A cada ano, o instituto oficial de pesquisa chileno, Ifop, recomenda uma cota à Subpesca, a unidade do ministério da Economia responsável pelo setor, que então propõe sua própria estimativa. Se o CNP rejeitar, o novo limite é estabelecido em 80% da cota do ano anterior.

Em 2009, o Ifop propôs um corte agudo para 750 mil toneladas, de acordo com a ONG Oceana. A Subpesca subiu para 1,4 milhões de toneladas. A CNP aprovou. Enquanto as reservas de cavala do Pacífico despencam, membros do governo e executivos da indústria culpam uns aos outros por não terem tomado as medidas certas no passado.

Mas Tarifeño insiste que agora é tarde para qualquer medida que não seja drástica. “Se nós não salvarmos a cavala do Pacífico hoje, não poderemos fazer isto depois. Precisamos proibir a pesca por pelo menos cinco anos”.

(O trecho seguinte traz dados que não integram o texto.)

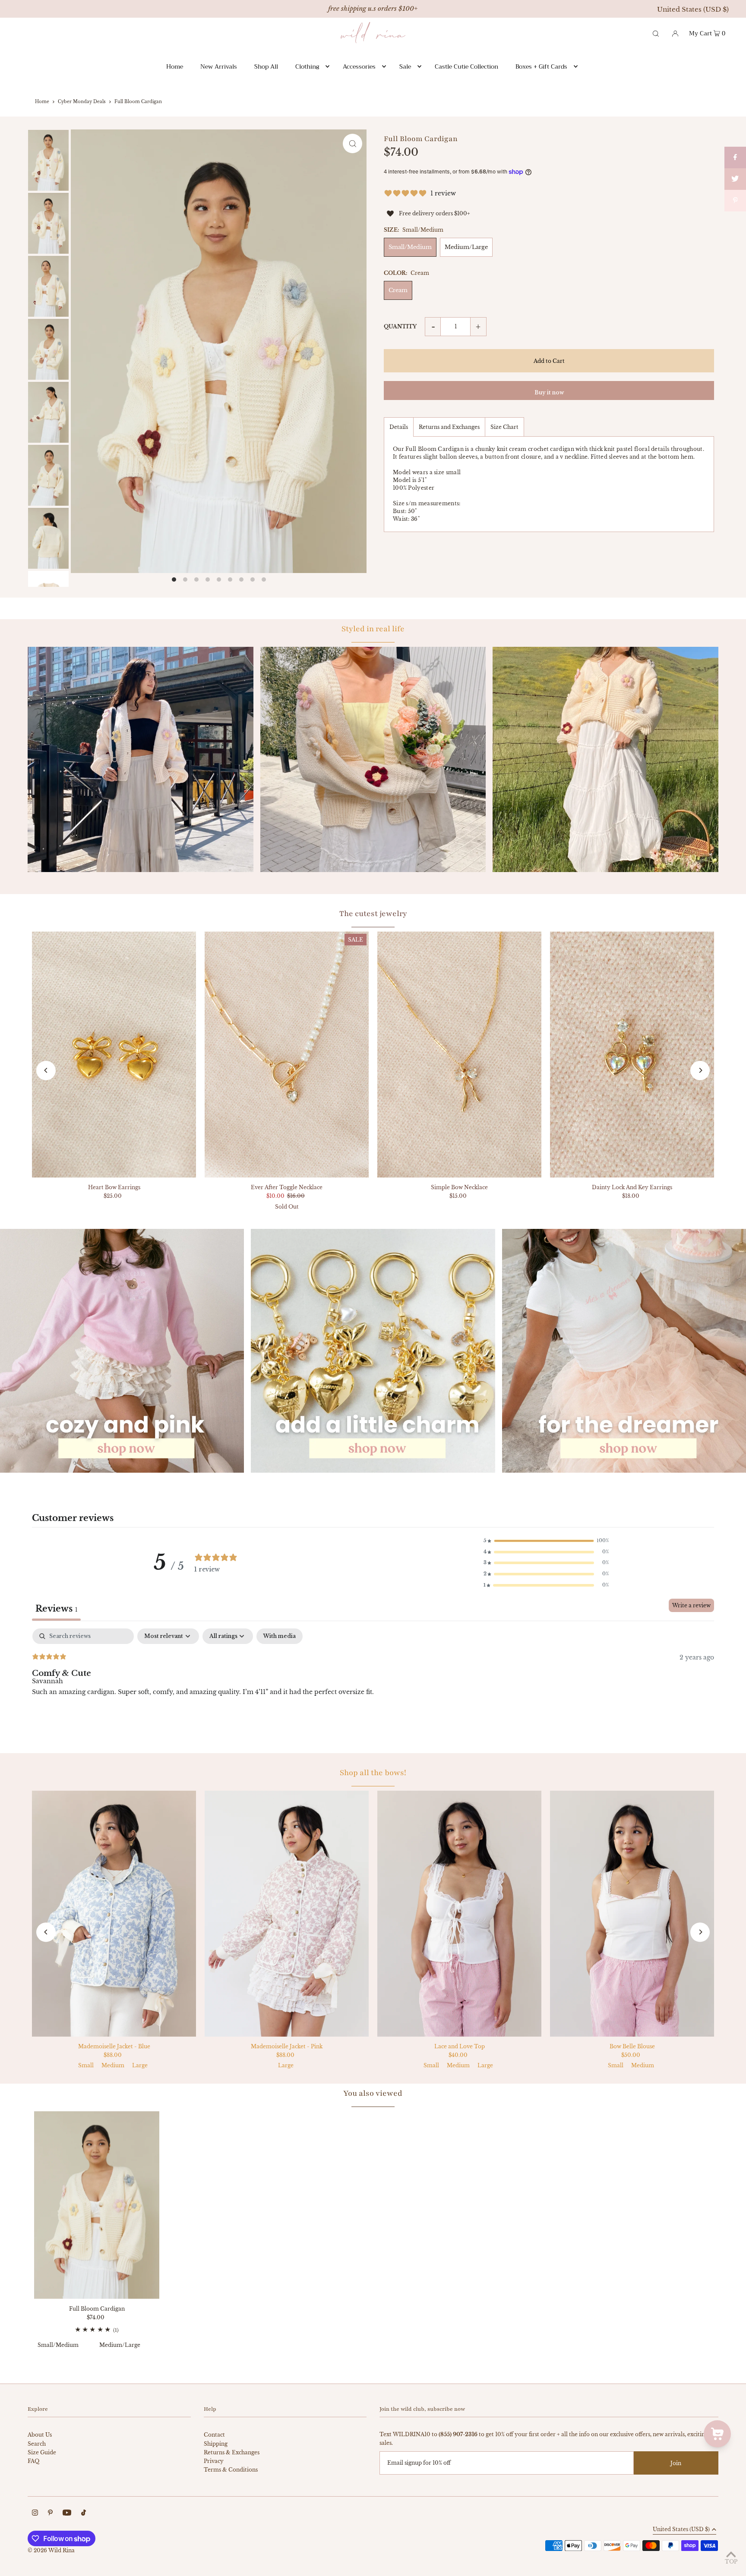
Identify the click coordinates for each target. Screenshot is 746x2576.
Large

No secretariado de Pesca em Valparaiso, Italo Campodónico reflete sobre isto. “Como um biólogo marinho, eu tenho que concordar”, diz. “Devemos ter uma moratória de cinco anos. Mas como funcionário público, tenho que ser realista. Por razões econômicas e sociais, isto não acontecerá. Estrangeiros podem pescar em outras águas. Nós não.”

A anchoveta desaparece do Peru
O Peru é a segunda maior nação pesqueira do mundo, depois da China. Apenas o  dilapidado porto de Chimbote – o maior do país – recebe mais peixe do que toda frota espanhola.

Aqui, o problema não é apenas a sobrepesca da cavala do Pacífico, mas também da anchoveta. Este é um peixe que parece uma sardinha do tamanho de uma anchova, uma fonte vital de farinha de pescado para a piscicultura.

A anchoveta do Peru é a maior pesca do mundo. Enquanto a exportação de farinha de pescado rende 535 milhões de dólares anualmente no Chile, no Peru a atividade é três vezes maior: 1,6 bilhões de dólares por ano.

Sente-se o cheiro do porto de Chimbote de longe, bem antes de avistá-lo. Uma nuvem oleosa de fumaça escura é lançada de uma fileira de chaminés. Barcos artesanais boiam em todas as direções ao redor do cais.

As leis peruanas estabelecem normas de procedimento para embarcações que atracam com peixe. Mas, perguntados quando viram inspetores pela última vez, alguns velhos pescadores caíram na risada.

O ICIJ, junto com o grupo de reportagem investigativa IDL-Reporteros em Lima, obteve documentos oficiais que mostram a extensão das fraudes dentro dos portões das fábricas.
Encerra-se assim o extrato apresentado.